------ Selected excerpt ------

Foundations
•10 min read
Resilience & Routing
Composable wrappers that make any AgentRunner production-ready.
Each feature follows the same pattern: wrap a runner, get a runner back. Stack them with care – order determines behavior.
Composition Model
Every wrapper has the signature (runner, config) => AgentRunner — except withFallback, which takes an array of runners: ([runners...], config) => AgentRunner. Chain them like middleware.
Composition order matters
Apply wrappers from inside out:
Model Selection → Fallback → Retry → Budget → Structured Output
Model selection runs closest to the provider. Budget checks happen before retries. Structured output validates after everything else.
Watch for retry multiplication. withRetry({ maxRetries: 3 }) wrapping withStructuredOutput({ maxRetries: 2 }) means up to 12 LLM calls (4 retry attempts × 3 parse retries each). Similarly, withFallback with retried runners multiplies: two runners with maxRetries: 2 each = up to 6 total attempts.
The examples below assume these runners are set up. See Running Agents for all provider options.
import { createOpenAIRunner } from '@directive-run/ai/openai';
import { createAnthropicRunner } from '@directive-run/ai/anthropic';
const baseRunner = createOpenAIRunner({
apiKey: process.env.OPENAI_API_KEY!,
});
const backupRunner = createAnthropicRunner({
apiKey: process.env.ANTHROPIC_API_KEY!,
});
Using pipe()

------ Supplied information ------

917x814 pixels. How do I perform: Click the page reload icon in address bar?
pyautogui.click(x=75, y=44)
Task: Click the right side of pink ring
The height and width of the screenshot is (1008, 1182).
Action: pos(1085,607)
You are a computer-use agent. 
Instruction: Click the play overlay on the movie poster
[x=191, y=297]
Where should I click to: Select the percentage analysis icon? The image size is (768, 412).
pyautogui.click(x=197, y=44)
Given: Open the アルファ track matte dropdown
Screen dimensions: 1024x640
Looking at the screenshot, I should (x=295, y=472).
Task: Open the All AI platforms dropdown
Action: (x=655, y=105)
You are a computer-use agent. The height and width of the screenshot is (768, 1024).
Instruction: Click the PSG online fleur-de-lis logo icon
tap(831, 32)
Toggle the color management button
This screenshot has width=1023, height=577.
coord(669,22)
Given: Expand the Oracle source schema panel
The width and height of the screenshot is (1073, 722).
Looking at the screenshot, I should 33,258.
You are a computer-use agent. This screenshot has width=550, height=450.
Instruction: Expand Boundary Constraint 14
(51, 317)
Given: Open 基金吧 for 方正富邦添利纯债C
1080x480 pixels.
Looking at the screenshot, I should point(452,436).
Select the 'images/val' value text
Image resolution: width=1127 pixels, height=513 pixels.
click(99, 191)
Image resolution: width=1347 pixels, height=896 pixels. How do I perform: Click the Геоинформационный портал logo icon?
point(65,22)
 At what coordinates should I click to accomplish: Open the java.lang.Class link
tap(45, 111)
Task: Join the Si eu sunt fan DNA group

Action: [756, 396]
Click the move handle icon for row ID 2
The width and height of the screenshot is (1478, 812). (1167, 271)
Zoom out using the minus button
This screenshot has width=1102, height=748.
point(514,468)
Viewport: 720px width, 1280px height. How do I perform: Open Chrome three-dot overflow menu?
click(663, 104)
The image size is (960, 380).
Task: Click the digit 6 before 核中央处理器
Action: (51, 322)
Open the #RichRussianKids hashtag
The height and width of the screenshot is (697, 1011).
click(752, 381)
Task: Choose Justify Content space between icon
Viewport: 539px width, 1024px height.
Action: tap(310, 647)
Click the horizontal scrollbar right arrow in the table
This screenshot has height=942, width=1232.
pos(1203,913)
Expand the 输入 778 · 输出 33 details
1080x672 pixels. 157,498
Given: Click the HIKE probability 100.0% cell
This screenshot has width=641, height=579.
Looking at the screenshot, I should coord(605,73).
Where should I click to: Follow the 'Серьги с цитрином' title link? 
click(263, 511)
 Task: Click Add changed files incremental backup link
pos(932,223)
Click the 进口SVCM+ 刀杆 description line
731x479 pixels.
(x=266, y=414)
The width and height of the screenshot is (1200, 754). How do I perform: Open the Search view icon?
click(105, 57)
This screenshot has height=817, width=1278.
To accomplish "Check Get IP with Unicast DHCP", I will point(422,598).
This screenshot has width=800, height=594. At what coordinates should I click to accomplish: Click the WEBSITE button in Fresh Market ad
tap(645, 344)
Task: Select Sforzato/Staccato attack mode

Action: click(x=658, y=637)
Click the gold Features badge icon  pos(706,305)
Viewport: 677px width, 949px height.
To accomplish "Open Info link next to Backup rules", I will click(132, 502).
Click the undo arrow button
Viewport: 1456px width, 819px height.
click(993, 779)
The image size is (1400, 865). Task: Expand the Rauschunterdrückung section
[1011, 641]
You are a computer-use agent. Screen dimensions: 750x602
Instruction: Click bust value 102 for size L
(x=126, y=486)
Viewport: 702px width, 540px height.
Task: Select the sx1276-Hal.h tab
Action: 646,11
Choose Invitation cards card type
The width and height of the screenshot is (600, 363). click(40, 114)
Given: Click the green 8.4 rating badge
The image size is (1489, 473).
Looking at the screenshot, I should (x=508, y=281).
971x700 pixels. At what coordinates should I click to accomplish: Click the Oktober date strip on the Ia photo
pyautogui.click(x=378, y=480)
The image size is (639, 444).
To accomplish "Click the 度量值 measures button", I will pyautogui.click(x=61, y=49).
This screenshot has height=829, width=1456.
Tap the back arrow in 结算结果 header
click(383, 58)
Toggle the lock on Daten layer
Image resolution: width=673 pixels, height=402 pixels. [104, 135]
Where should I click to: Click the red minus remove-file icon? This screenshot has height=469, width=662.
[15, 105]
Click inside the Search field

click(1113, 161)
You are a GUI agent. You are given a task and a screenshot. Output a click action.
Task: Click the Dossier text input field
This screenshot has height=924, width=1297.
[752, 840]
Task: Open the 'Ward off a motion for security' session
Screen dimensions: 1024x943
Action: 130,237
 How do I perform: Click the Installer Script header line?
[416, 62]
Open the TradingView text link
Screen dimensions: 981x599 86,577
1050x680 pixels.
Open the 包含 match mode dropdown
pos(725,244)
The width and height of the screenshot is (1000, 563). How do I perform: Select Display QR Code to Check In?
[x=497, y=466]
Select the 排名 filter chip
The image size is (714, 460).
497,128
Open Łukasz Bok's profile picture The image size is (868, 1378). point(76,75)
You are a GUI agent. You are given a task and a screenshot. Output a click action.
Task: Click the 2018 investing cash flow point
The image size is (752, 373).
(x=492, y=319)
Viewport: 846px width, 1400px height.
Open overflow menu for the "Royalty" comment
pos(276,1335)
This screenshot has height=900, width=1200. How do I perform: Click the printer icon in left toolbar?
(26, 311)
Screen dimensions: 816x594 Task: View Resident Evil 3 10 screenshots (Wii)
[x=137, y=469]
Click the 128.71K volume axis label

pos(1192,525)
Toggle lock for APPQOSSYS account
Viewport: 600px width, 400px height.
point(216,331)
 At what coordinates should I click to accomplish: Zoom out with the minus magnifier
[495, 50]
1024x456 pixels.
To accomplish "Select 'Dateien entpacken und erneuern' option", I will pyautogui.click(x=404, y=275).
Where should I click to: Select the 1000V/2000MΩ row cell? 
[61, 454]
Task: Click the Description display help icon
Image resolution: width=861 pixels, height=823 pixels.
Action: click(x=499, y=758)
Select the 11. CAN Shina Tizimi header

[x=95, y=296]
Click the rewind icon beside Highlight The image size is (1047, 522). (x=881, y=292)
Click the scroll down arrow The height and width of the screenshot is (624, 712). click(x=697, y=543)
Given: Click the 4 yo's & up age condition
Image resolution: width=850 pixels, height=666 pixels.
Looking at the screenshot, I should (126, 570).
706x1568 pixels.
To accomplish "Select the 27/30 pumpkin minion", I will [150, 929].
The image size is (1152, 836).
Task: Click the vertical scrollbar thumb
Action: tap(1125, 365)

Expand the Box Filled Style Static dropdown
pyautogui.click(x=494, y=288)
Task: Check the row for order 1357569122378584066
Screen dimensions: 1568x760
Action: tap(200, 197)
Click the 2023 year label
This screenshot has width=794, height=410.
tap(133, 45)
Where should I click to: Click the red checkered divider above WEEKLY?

------

What to work on:
1) Echo the part of the resilience and routing page that starts with the words containing "Each feature follows" and ends with "them like middleware.".
2) From the resilience and routing page, list the stages in the order of application that it gives for wrappers, from inside out.
None of the stored items are needed for this work.

Solutions below:
1)
Each feature follows the same pattern: wrap a runner, get a runner back. Stack them with care – order determines behavior.
Composition Model
Every wrapper has the signature (runner, config) => AgentRunner — except withFallback, which takes an array of runners: ([runners...], config) => AgentRunner. Chain them like middleware.

2)
Model Selection
Fallback
Retry
Budget
Structured Output